設問 1
キャンプ打ち上げの記事によると、佐藤輝明内野手はこの日のフリー打撃で何スイングし、何本の柵越えを記録しましたか。
設問 2
キャンプ打ち上げの記事のうち、「どこまでも飛んでいく白球に、」から「締めでキャンプを打ち上げた。」に至るまでを一字も変えずに書き写してください。
設問 3
キャンプ打ち上げの記事を、最後の文に続けて書き進めてください。

阪神・佐藤輝 決意の6連発締め 石井の思い背負って世界一へ 侍ジャパン合宿に向けキャンプ打ち上げ

 「阪神春季キャンプ」(12日、宜野座)

 WBC日本代表に選出されている阪神の3選手が12日、宮崎で14日から行われる侍ジャパン事前合宿に参加するため、沖縄・宜野座での春季キャンプを打ち上げた。佐藤輝明内野手(26)は、左アキレス腱損傷により代表辞退を申し入れた石井の思いを背負い、世界一を目指すと決意。フリー打撃では6連発で締め、宜野座のファンに健闘を誓った。

 どこまでも飛んでいく白球に、どよめきが増す。右の打撃投手に対して最後に放った打球は、高々と舞い上がりバックスクリーン上部の角にガツン。極め付きは宜野座での“最終打席”だ。6スイング全てをスタンドイン。最後は右中間にある照明灯の柱部分にぶち当て、虎党からの惜しみない拍手を浴びた。日の丸を背負う準備は万全だ。佐藤輝が6連発締めでキャンプを打ち上げた。

 圧巻のフリー打撃について問われると、報道陣に逆質問した。「良い形でした?」と自信ありげにニカッと笑う。「そう思いました」の返答には「ありがとうございます」と満足げだ。この日は39スイングで13本の柵越え。侍ジャパン事前合宿へ向けて万全の状態を整え「しっかり動けたんでね、良かったと思います。技術的な面でもちょっとずつ実戦に近い動きも出てきたので、また宮崎で良い準備ができたら」とうなずいた。

提供資料
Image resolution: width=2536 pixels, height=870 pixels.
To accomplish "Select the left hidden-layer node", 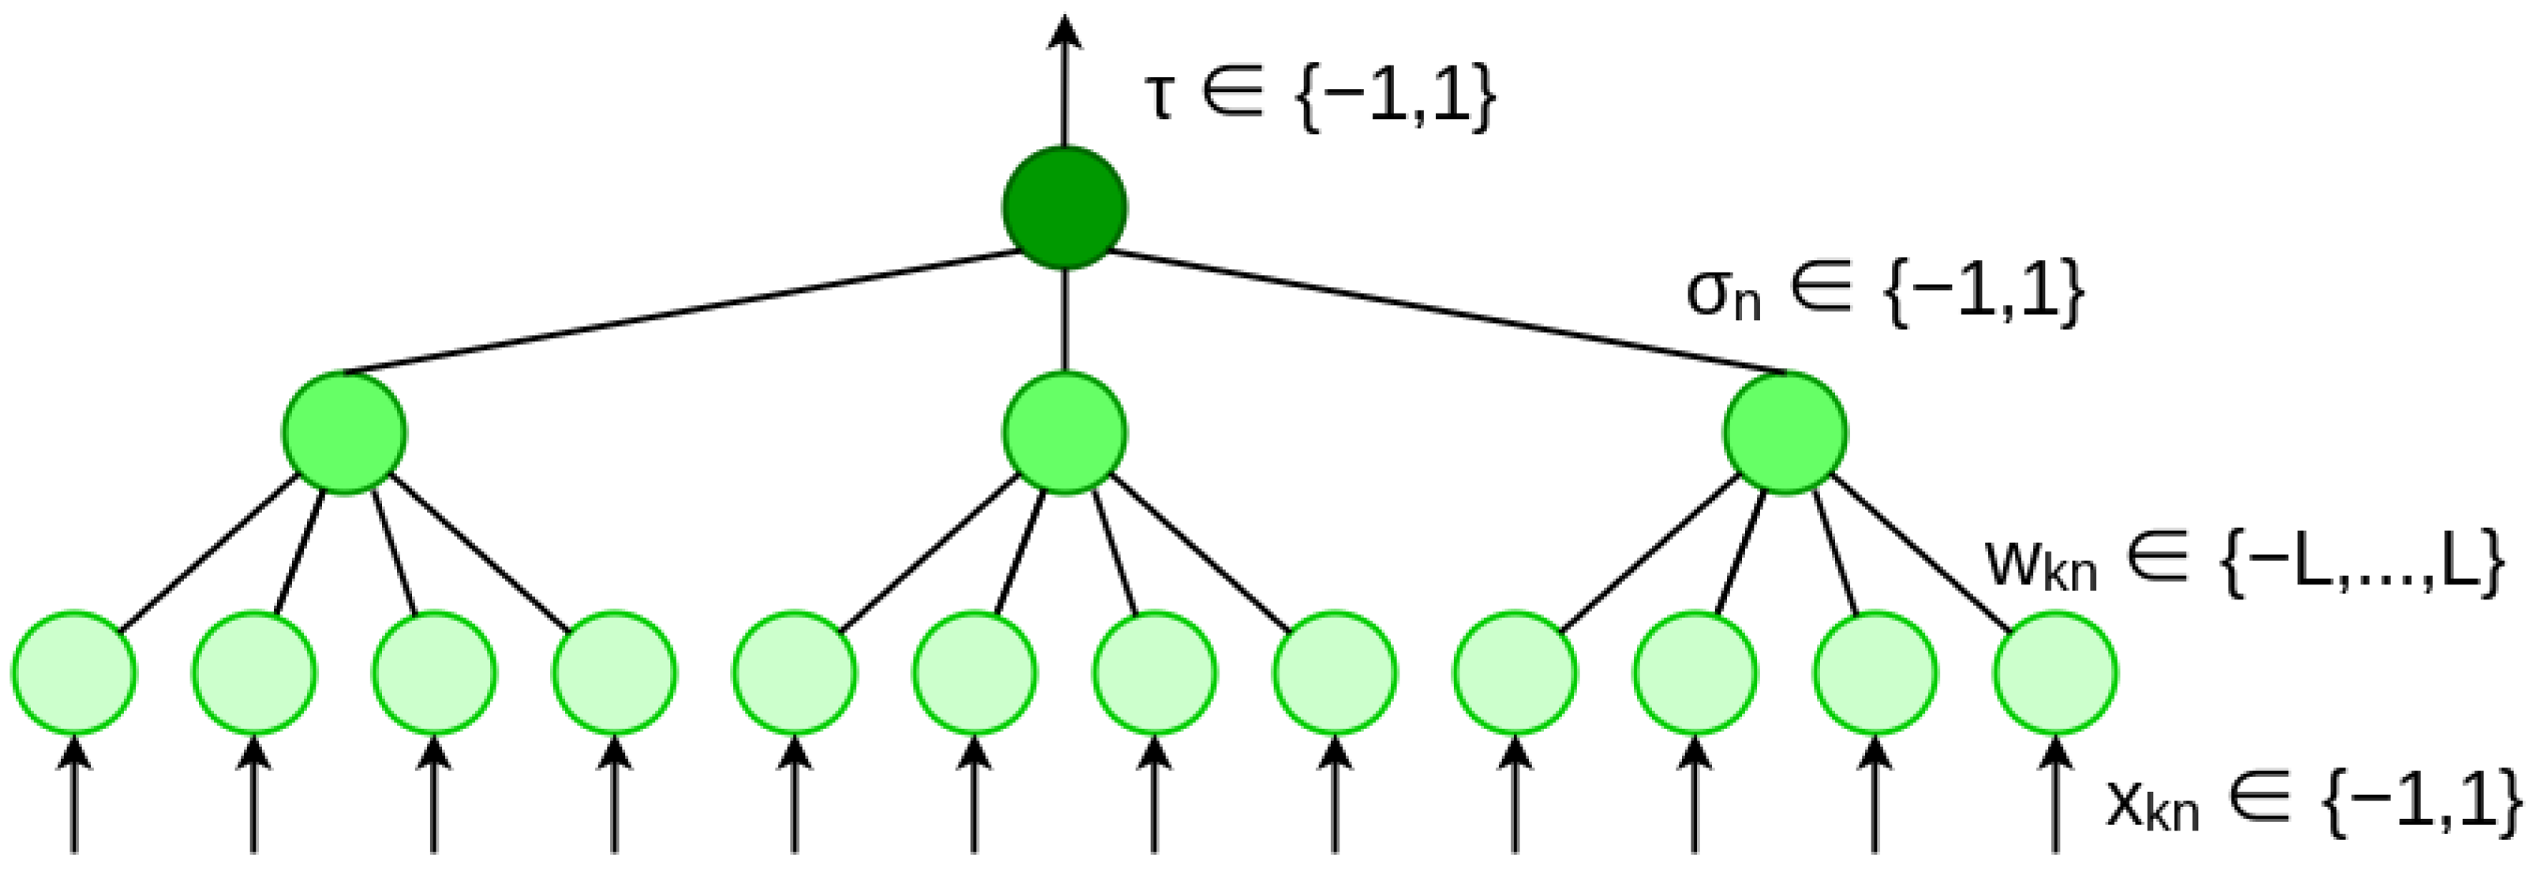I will (343, 433).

解答 1
39スイングで13本の柵越えを記録しました。

解答 2
どこまでも飛んでいく白球に、どよめきが増す。右の打撃投手に対して最後に放った打球は、高々と舞い上がりバックスクリーン上部の角にガツン。極め付きは宜野座での“最終打席”だ。6スイング全てをスタンドイン。最後は右中間にある照明灯の柱部分にぶち当て、虎党からの惜しみない拍手を浴びた。日の丸を背負う準備は万全だ。佐藤輝が6連発締めでキャンプを打ち上げた。

解答 3
 振り返れば、波乱のキャンプインだった。契約更改の交渉が長期化し、沖縄入り前日の1月30日に12球団大トリで“決着”。「心配してくださった方もいると思います。しっかり契約をして、タイガースの一員として頑張っていきたい」と決意を新たにしていた。そんな思いを体現するかのように、精力的に汗を流した背番号8。今キャンプのフリー打撃では、現時点でチーム最多となる計81本の柵越えを放ち、さすがの存在感を放った。

 充実の約2週間。ただ、20年度ドラフトの同期右腕について話が及ぶと、その表情は神妙な面持ちに一変した。この日、石井が左アキレス腱損傷によりWBC出場を辞退。仲間の無念を思い、言葉を紡いだ。

 「そうですね…。悲しいですけど、しっかり治して、またシーズンで一緒にできればなと思います。(石井の分までという)そういう気持ちを持ってやれたら」

 世界一を目指す戦いに加わった新たな意味合い。石井の思いを背負い、力を尽くす。